Information shown
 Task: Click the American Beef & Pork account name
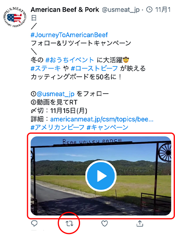(65, 9)
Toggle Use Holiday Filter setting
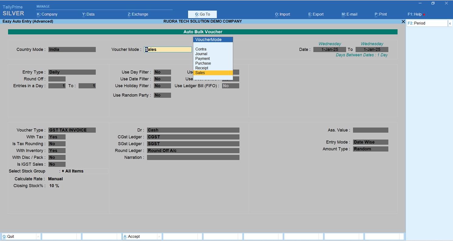The image size is (453, 241). click(162, 86)
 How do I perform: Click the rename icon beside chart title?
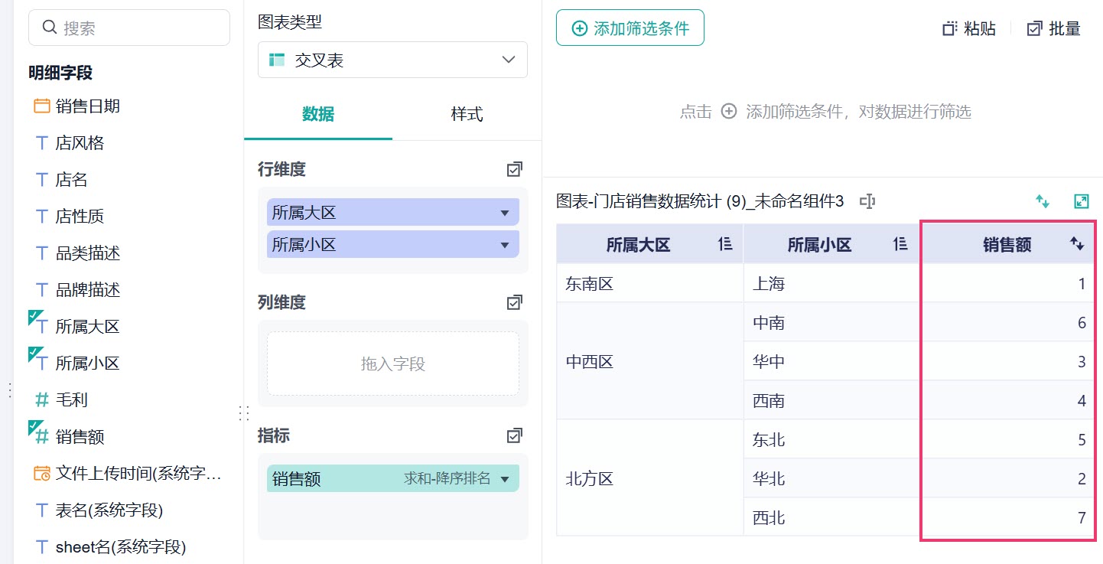867,201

Activity
Reproduce the listing exactly. Leave its pictures out.

Response to the task
 Task: Click the American Beef & Pork account name
(65, 9)
Toggle Use Holiday Filter setting
The image size is (453, 241). click(162, 86)
 How do I perform: Click the rename icon beside chart title?
867,201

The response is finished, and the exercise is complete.